They’ve taken away the two timeouts per team and made the game of field hockey four quarters.
Instead of two 30-minute halves, high school field hockey teams statewide will now play four 15-minute quarters.
With stoppages in play at the end of the first, second and third quarters, coaches will now have three “built- in” timeouts, thus their option for using the allotted two timeouts per game has been eliminated.
“It’s going to be good, college went to it a few years ago,” Mansfield High coach Theresa DeGirolamo said. “You can use those timeouts, but it’s still a quick game.”
High school field hockey matches will be played in four quarters instead of two halves beginning with the 2020 season. This significant change was recommended by the National Federation of State High School Associations Field Hockey Rules Committee.
“I think the shift to quarters is going to be interesting,” said MIAA Associate Director and Chairperson of the Field Hockey Rules Committee Sherry Bryant, citing the change will “address health and safety of athletes provides consistent opportunity for coaching, all while enhancing the excitement and flow of the game.”
Previously under MIAA rules, each team was permitted two 90‐second timeouts per game. With the change to four quarters, teams will have guaranteed breaks for rest, hydration and coaching opportunities.
“It will break up the halves, but it takes away my timeouts,” Foxboro High field coach Melissa Bordieri noted. “For me, there are times during a match that I like to call a timeout. It will be interesting because I don’t have the ability now to call a time out. That’s the only downside that I can see.”
The rule changes eliminates the potential of four timeouts per game, two for each team. Often, those were for strategical purposes, for example when one team scored twice within a minute and the opposing coach needed to halt the flow of the play.
Cochran added that the rules committee adjusted team time‐outs in an effort to keep the game fluid with the guaranteed stoppage of play now between quarters.
“It definitely is a safety measure and with the change in the automatic re-start rule, you can run, run, run, go, go, go, so kids need a breather,” DeGirolamo said of having three breaks.
However, that will reduce the number of allowed timeouts called by coaches from four.
Teams will be allowed a two-minute timeout at the end of the first and third quarters and have a 10-minute halftime break.
“You can sub goalkeepers and get kids in and out of a game,” DeGirolamo said of the breaks at the end of the first and third quarters.
“Will it speed the game up? I don’t know. Halftimes were five minutes and now they will be 10 minutes.”

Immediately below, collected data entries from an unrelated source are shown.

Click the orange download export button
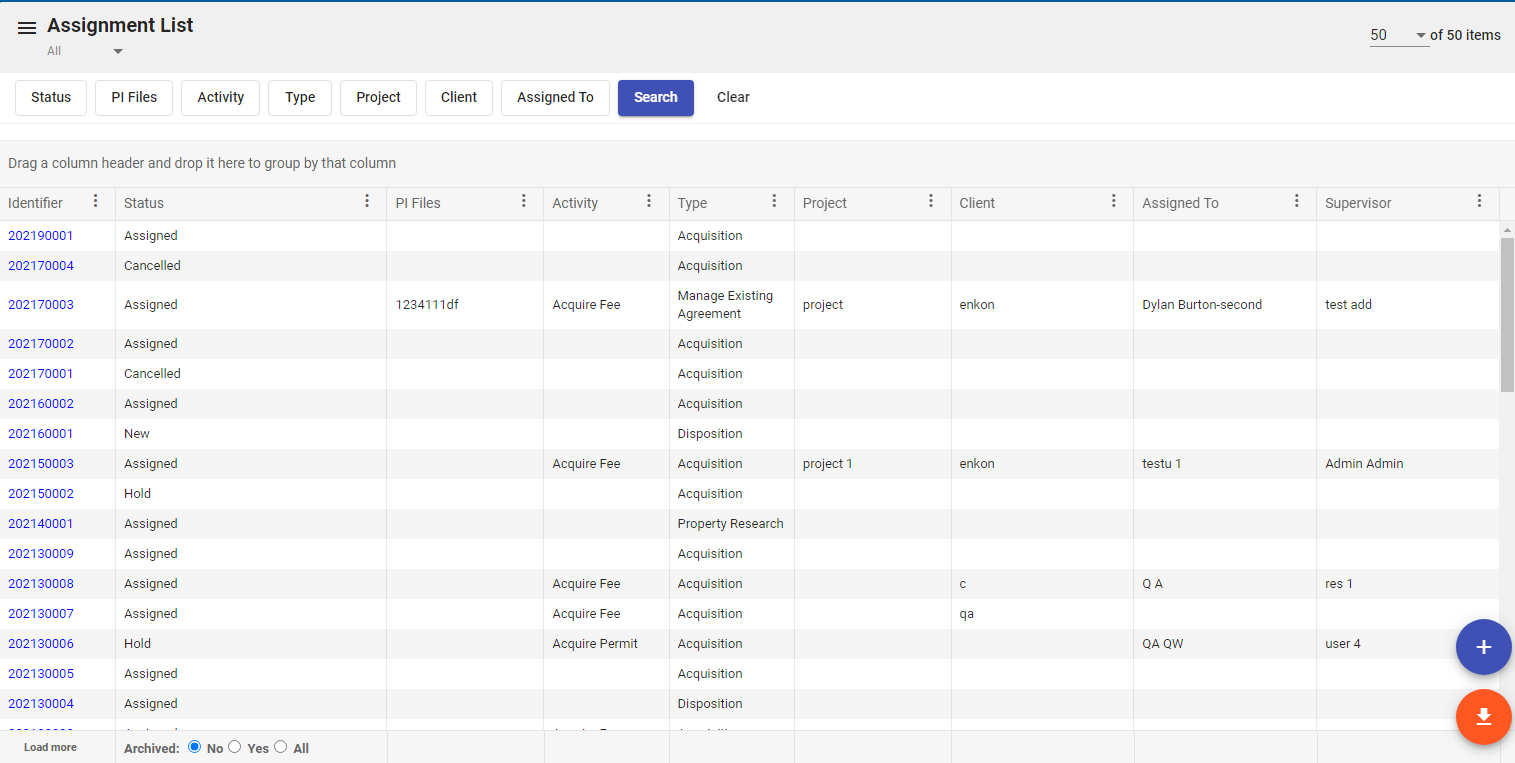click(1483, 717)
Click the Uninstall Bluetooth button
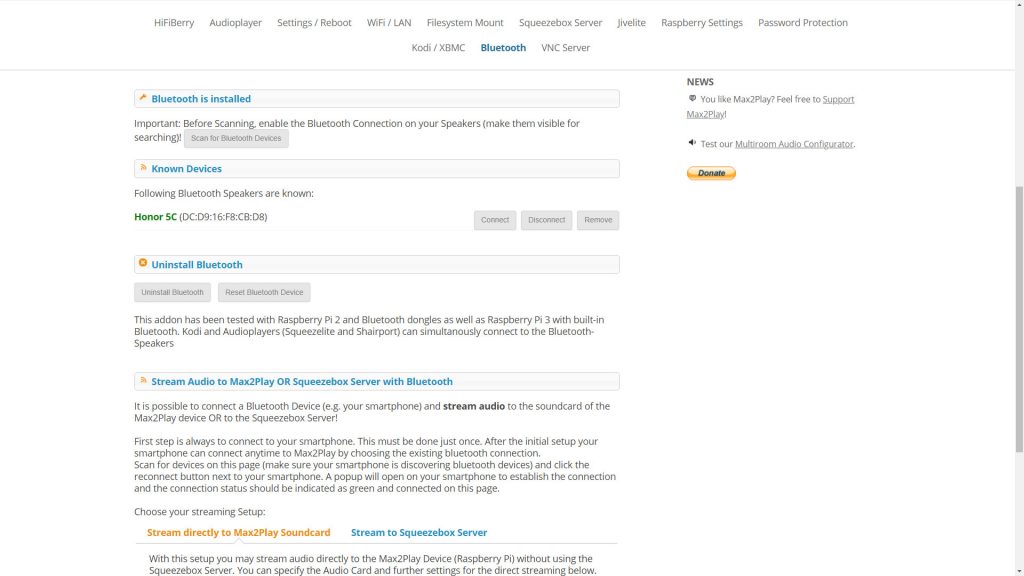Image resolution: width=1024 pixels, height=576 pixels. coord(172,293)
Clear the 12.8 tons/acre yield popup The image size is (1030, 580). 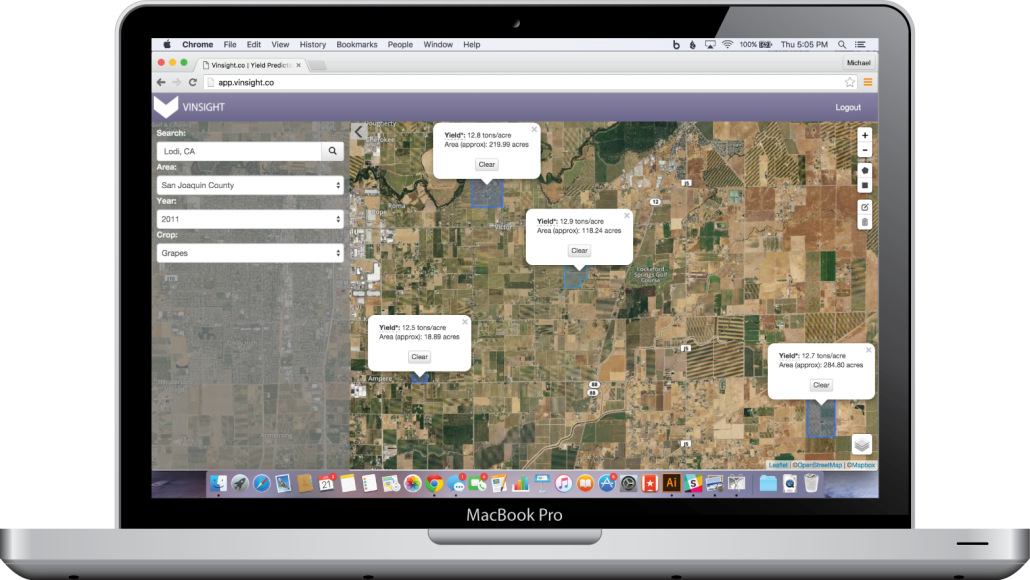tap(487, 164)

The Field Hockey Committee believes the implementation of four quarters “will allow teams to maximize their play for the entire match.”
Bordieri has watched four quarters of collegiate field hockey and said, “it works well, but I don’t get timeouts anymore. The timeouts won’t be the ones that we can take on our own.”
The MIAA Field Hockey Committee also proposed some sweeping changes for the 2021-23 seasons, reviewing the considerations to adopt a three- or four-division format for competition and postseason play.
Currently, Attleboro High, King Philip High, Mansfield High, Bishop Feehan High and North Attleboro High are all considered to be Division 1 schools for competition.
Under the proposal, Attleboro High, Bishop Feehan and King Philip would remain in Division 1 were a “three” or “four” division plan were to be implemented.
“It hasn’t been finalized, it will create more champions,” Attleboro High coach Lindsay Antunes said. “The change to halves is more dramatic. It will make the game feel different.”
“It’s good and I think at the beginning of the season, you have the different breaks (after the first three quarters) which will help when you play in the heat,” she added. “It’s healthier. It always seems that when we start the season, it’s incredibly hot and now we’re wearing masks. I’m curious to see how the match feels when we start.
Mansfield High would remain Division 1 under a three-division format, but be moved to Division 2 in a four-division format to be implemented.
North Attleboro High would move to Division 2 under both the “three” and “four” division format.
Foxboro High, Dighton-Rehoboth High and Seekonk High are all currently considered to be Division 2 schools for competition at present.
Foxboro High and Dighton-Rehoboth would remain in Division 2 in a three-division format, but move to Division 3 if a four-division format is implemented.
“For some schools in two divisions, maybe that made it harder for some schools to get to the finals,” Bordieri said of the proposal. “I don’t know if expanding the divisions levels it off. It does make sense, it levels the playing field a bit.”
Coach Kim Pellerin’s Seekonk High Warriors would move to Division 3 in the three-division format and to Division 4 in a four-division format.
“That’s another question that I don’t have the answer to,” DeGirolamo said of the proposed revisions and their effects upon the Hornets in post-season competition and the use of the MaxPreps organization to create a seeding formula.
Field hockey matches will still consist of 60 minutes of playing time. Similar concerns were fielded when basketball went from two 16-minute halves to four eight-minute quarters.
“It will be different, it will be something that we will all have to get used to,” Bordieri said. “In the end, I think that I’ll like it.”